Maurice Symes

Personal information
- Nationality: New Zealander
- Born: 1945 (age 80–81)

Sport
- Sport: Lawn bowls
- Club: Hawera Park BC

Medal record
Representing New Zealand
Commonwealth Games
| Bronze medal – third place | 1990 Auckland | pairs |
Asia Pacific Bowls Championships
| Gold medal – first place | 1985 Tweed Heads | pairs |
| Silver medal – second place | 1987 Lae | fours |
| Bronze medal – third place | 1989 Suva | triples |

= Maurice Symes =

New Zealand international lawn bowler

Maurice Symes is a former New Zealand international lawn bowler.

==Bowls career==
===Commonwealth Games===
He competed in the singles at the 1986 Commonwealth Games in Edinburgh, Scotland.
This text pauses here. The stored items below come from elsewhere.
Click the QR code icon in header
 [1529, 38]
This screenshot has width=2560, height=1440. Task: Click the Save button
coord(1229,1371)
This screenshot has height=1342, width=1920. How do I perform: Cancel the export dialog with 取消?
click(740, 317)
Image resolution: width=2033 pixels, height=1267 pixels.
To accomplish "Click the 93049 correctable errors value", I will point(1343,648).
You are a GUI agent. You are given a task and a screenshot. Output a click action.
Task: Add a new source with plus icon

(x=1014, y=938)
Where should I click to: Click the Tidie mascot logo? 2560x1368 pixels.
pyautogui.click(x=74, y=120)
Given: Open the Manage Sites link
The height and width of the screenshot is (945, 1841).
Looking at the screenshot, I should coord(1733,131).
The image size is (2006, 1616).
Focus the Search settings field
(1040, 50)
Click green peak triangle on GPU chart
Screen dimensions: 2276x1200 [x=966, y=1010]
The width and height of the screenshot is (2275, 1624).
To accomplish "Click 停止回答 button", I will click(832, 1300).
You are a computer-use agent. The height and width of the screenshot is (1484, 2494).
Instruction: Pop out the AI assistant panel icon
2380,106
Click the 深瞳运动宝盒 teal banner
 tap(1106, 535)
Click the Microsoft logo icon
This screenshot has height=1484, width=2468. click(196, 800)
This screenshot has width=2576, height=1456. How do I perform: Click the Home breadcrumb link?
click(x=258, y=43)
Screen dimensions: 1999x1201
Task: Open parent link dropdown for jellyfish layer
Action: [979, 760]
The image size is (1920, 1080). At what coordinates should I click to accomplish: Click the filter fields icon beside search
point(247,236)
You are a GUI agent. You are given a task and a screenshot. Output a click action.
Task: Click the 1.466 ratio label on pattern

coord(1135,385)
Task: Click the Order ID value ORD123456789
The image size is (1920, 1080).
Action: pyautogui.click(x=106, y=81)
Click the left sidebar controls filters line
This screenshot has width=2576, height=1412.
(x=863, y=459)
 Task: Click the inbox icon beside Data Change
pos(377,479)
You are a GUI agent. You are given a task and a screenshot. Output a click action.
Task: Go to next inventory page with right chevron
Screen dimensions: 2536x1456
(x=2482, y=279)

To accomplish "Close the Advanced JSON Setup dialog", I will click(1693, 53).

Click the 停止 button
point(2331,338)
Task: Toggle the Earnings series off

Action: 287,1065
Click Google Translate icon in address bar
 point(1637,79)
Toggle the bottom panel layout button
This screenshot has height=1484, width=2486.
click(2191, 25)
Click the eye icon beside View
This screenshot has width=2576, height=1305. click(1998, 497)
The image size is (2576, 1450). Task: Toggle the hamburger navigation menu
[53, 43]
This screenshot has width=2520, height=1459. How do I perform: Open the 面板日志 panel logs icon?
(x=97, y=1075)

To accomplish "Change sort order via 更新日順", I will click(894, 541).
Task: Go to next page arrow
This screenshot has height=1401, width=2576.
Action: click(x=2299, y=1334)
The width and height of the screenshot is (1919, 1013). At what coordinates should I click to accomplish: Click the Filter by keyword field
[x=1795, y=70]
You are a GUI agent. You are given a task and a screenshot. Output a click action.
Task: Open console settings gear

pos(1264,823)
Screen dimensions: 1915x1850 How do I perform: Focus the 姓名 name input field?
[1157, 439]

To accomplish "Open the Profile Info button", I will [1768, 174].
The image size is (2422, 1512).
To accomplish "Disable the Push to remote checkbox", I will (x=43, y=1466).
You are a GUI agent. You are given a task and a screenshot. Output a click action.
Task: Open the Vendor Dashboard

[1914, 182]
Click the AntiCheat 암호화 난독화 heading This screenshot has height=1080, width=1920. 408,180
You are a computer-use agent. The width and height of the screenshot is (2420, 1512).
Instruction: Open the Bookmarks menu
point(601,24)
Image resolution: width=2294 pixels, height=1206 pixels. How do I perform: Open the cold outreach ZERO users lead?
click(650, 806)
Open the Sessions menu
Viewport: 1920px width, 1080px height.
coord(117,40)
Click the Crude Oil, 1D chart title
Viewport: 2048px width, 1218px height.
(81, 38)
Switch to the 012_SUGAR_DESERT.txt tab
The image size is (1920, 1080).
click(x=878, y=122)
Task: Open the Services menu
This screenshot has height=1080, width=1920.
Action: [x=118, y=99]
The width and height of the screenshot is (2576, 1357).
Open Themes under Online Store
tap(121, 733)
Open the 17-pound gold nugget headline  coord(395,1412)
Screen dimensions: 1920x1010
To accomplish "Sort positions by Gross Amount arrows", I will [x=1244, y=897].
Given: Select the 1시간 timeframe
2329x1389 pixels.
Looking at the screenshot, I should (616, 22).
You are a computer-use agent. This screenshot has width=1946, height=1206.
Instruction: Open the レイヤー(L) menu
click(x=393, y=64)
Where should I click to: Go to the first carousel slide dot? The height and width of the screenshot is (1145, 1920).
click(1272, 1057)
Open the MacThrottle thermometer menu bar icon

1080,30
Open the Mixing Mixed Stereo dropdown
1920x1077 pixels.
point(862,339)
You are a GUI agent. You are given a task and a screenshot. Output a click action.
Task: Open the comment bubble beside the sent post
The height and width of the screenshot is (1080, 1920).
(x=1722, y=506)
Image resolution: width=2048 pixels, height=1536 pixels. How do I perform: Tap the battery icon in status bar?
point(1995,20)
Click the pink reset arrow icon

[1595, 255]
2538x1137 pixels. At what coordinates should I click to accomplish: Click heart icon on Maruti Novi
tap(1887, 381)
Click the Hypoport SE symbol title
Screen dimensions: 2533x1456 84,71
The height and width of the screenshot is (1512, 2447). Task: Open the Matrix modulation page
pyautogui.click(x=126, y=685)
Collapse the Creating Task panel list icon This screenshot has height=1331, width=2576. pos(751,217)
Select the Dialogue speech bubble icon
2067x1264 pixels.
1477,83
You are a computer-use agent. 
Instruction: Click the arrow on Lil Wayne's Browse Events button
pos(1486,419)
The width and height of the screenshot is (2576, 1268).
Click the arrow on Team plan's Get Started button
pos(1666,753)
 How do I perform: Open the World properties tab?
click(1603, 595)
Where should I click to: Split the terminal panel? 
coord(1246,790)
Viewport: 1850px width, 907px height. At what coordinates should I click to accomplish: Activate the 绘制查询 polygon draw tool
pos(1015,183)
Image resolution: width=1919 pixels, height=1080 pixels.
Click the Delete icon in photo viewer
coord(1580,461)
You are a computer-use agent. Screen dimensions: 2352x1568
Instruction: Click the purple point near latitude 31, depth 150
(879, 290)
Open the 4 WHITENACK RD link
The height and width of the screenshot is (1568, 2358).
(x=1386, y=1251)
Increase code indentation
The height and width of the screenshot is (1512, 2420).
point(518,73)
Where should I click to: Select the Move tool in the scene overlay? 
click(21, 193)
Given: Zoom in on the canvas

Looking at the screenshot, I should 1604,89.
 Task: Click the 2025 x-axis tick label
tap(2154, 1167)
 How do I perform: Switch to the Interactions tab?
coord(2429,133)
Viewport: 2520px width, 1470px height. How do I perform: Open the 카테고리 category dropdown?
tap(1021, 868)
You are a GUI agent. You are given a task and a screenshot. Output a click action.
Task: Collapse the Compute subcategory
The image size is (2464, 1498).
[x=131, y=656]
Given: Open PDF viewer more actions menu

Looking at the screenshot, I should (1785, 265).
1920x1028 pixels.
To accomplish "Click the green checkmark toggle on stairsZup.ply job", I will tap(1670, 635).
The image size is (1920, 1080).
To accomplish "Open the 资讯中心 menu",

Four years later he won a bronze medal for New Zealand when he was part of the pairs team at the 1990 Commonwealth Games in Auckland, New Zealand. His pairs partner was Rowan Brassey.

===Asia Pacific Championships===
He won three medals at the Asia Pacific Bowls Championships including a gold medal in the 1985 pairs at Tweed Heads, New South Wales.

===National===
He won the 1985 pairs title with Geoff Hawken at the New Zealand National Bowls Championships when bowling for the Hawera Park Bowls Club. Remarkably 36 years later he won a second national title winning the fours with John Gray, Craig MacDonell and Steve Beel.